1) There are satellite weapons hanging in the sky - out of sight and out of mind, but threatening the world with germ-warfare, nuclear attack and other ghastly inventions of amoral science;

2) A plant has been bred or genetically modified by the dastardly enemies of democracy, to provide a very useful type of oil that is going to make fish oil and a range of other profitable oils obsolete, thereby threatening certain Western economic interests. The plant has some other more alarming qualities and therefore has to be 'imprisoned' and fastened to the ground;

3) An abortive attempt at industrial espionage spreads the interesting and profitable new plant over the whole planet;

4) Both accidents-in-waiting happen in quick succession: one or more of the satellites is (probably) struck by a comet, or something of the sort and explodes with a spectacular and devastating pyrotechnic display and possibly some virulent disease is also rained down - and then, when human-kind is incapacitated by the after effects of the previous evening's illuminations, the GM crops escape confinement and attack;

5) Civilisation turns out to be a thin veneer and desperate people adopt desperate measures in order to survive.

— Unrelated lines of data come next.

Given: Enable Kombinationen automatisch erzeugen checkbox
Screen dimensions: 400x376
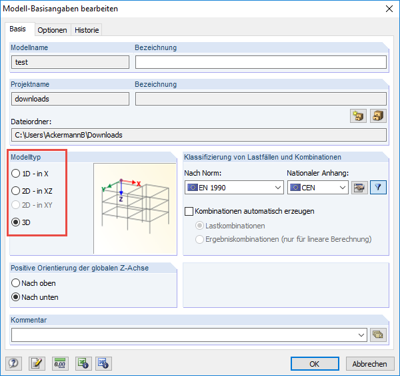Looking at the screenshot, I should coord(189,211).
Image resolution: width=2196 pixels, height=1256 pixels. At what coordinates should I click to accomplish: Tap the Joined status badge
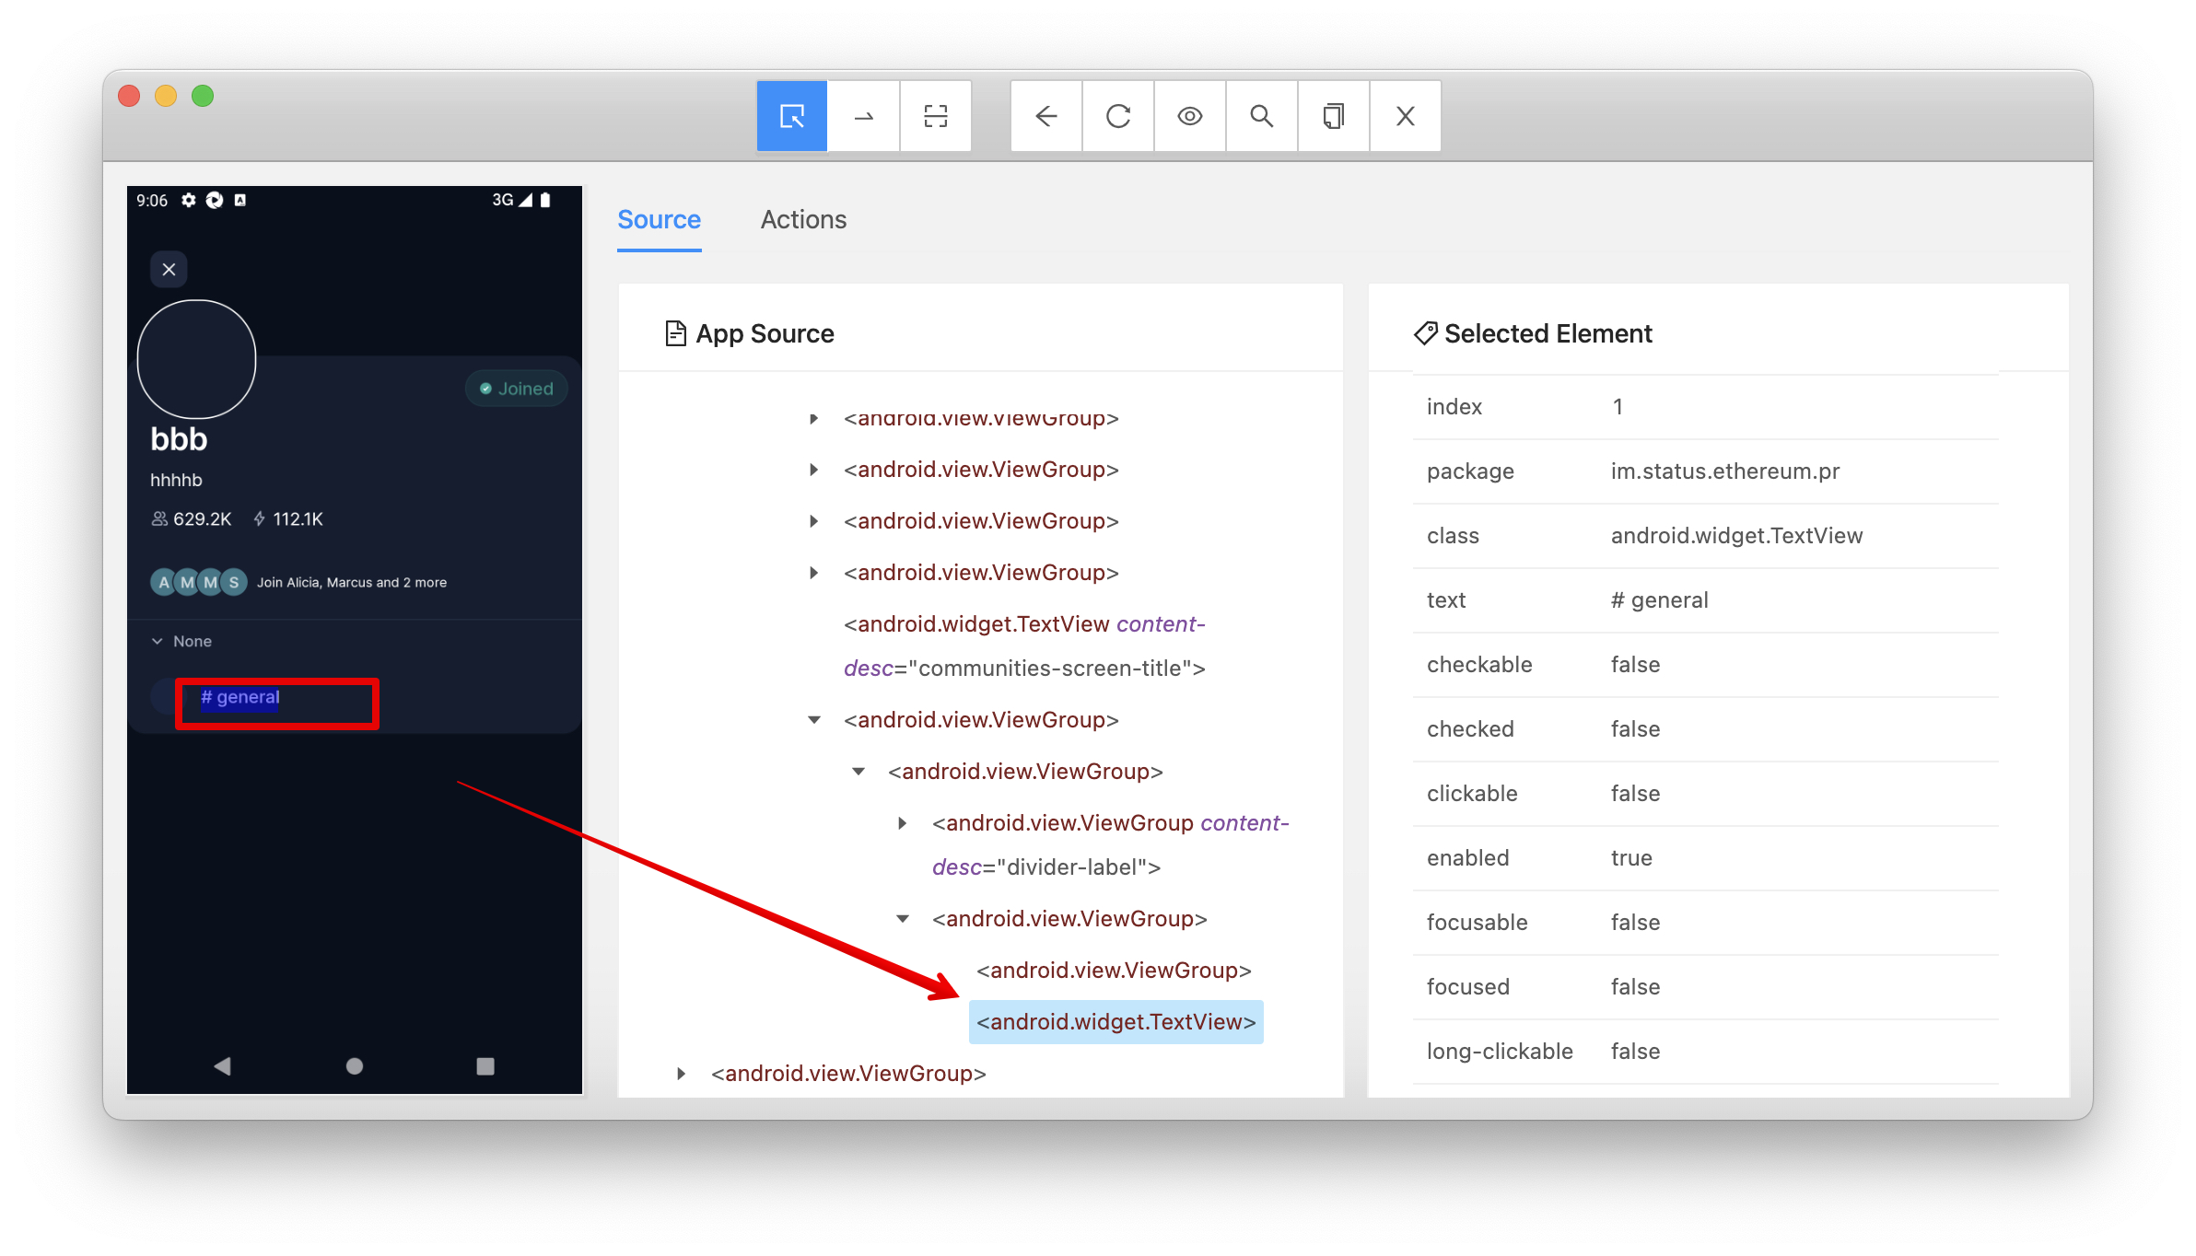517,390
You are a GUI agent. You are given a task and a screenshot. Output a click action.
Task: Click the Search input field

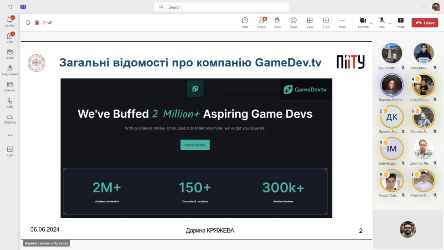click(x=222, y=7)
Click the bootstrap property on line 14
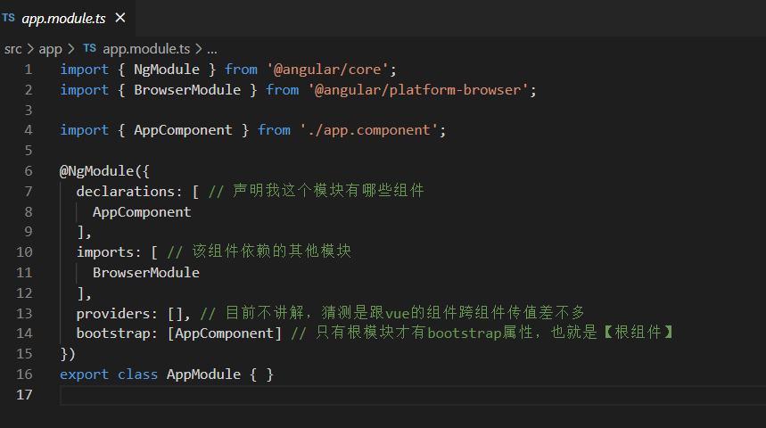This screenshot has height=428, width=766. (113, 333)
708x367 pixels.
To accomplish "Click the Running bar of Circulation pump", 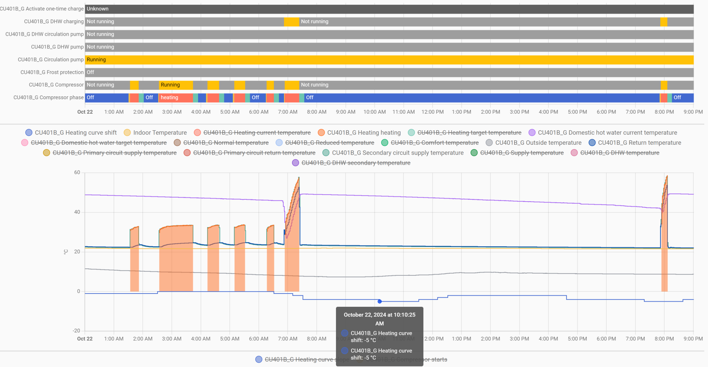I will click(x=389, y=59).
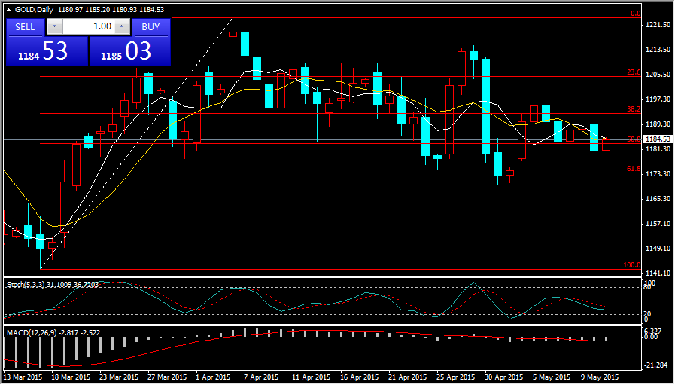The image size is (675, 385).
Task: Click the Fibonacci 100.0 level label
Action: click(x=631, y=265)
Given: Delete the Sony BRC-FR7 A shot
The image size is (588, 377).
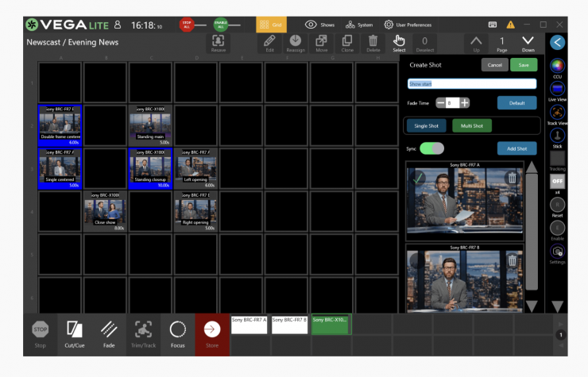Looking at the screenshot, I should click(513, 178).
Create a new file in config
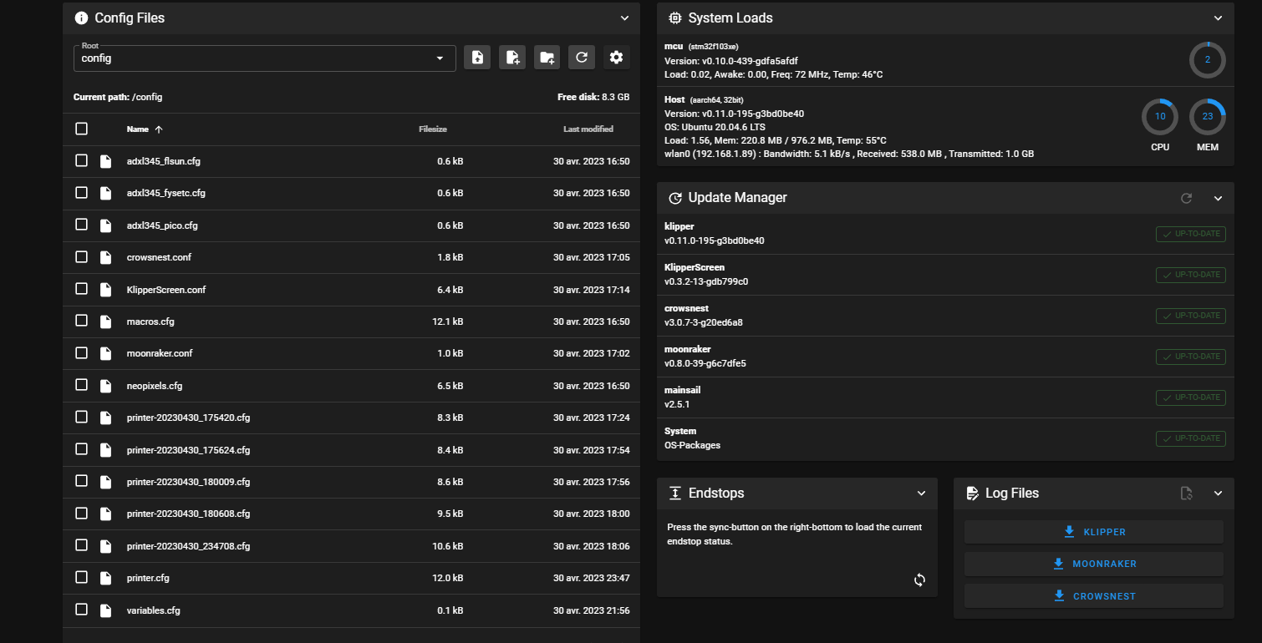1262x643 pixels. point(512,58)
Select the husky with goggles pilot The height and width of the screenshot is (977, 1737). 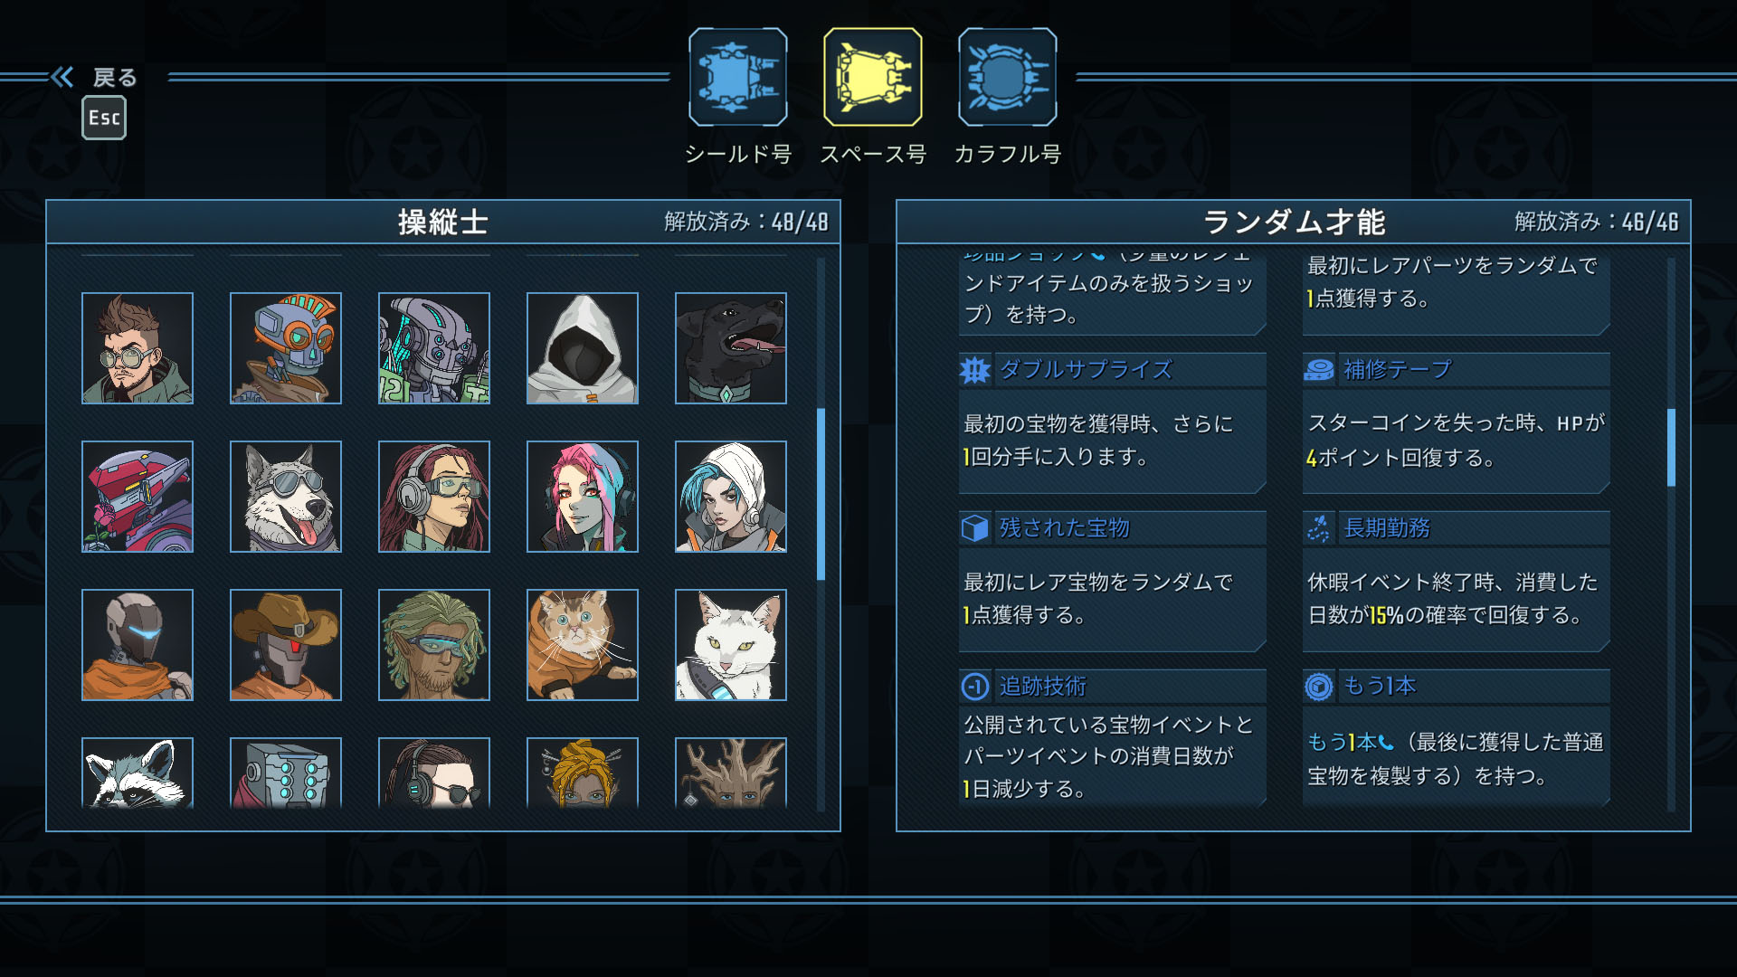pyautogui.click(x=286, y=497)
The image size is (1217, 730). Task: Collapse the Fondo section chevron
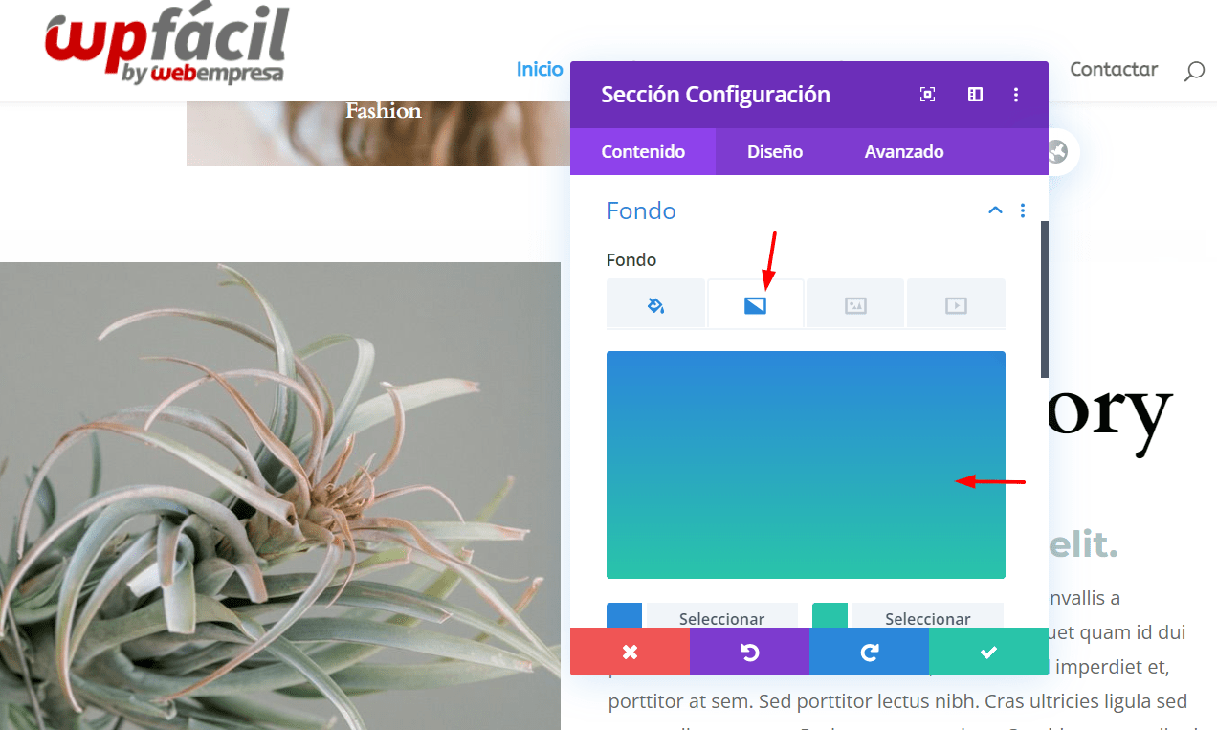tap(995, 210)
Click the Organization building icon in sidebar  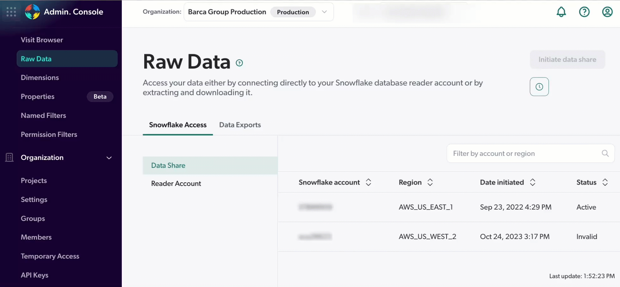(9, 157)
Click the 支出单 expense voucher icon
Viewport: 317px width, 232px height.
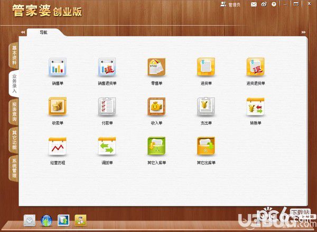(206, 107)
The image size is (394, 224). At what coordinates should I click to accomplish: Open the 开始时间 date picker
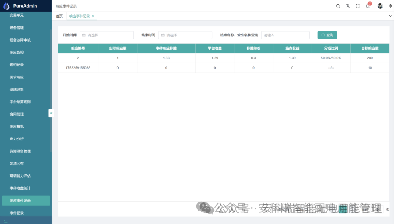[x=106, y=35]
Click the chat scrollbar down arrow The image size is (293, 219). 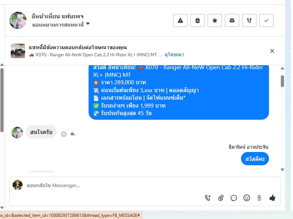(x=282, y=170)
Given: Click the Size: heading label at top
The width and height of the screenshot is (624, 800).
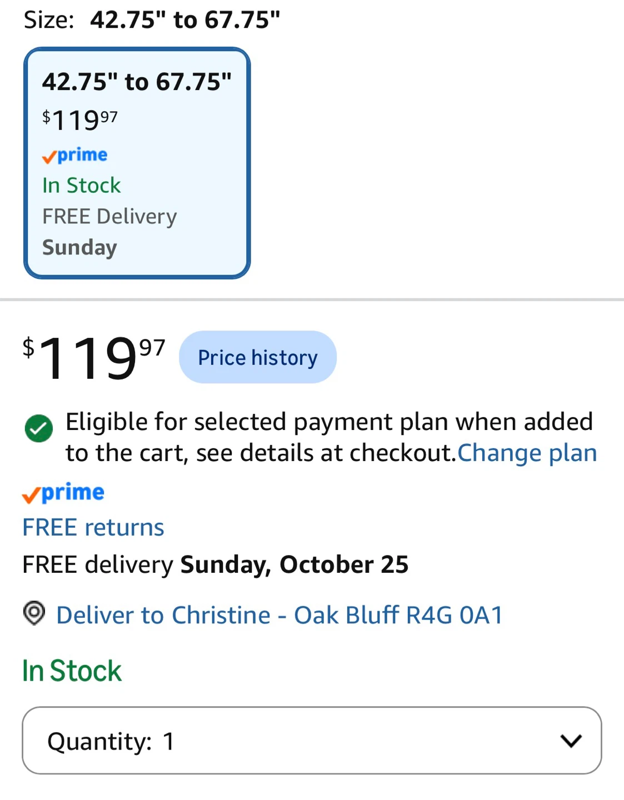Looking at the screenshot, I should 49,20.
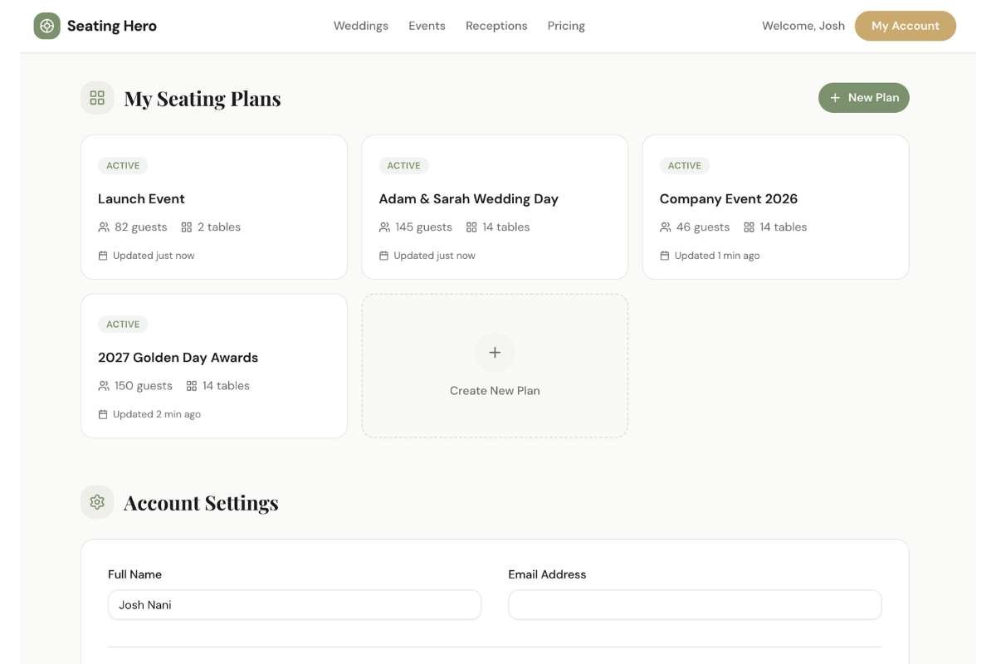Open the 2027 Golden Day Awards plan

pos(178,358)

These nightmarish events are just the beginning. The tale is related by that hospital patient who started his record of events puzzling about where the medical staff had got to and why he hadn't had his breakfast or had his bandages removed. He's a biologist whose job in cultivating the new oil-rich plants had landed him in the hospital, where he was recovering from a blinding sting when the comets hit the satellites. When he emerges from the hospital, he finds a terrifyingly changed world. He tells how quickly order unravelled and how the few survivors devised strategies to stay alive.

John Wydham must have put a lot of thought into how people would behave under these conditions. He clearly gave careful consideration to the sorts of behaviour that would make the difference between continued survival and slow or sudden death, the psychological and physical demands of adjusting to a catastrophically changed environment, how people would have to change their way of thinking about ethical and moral issues. He highlights some of the best and the worst of human nature. It's an excellent book and I highly recommend it.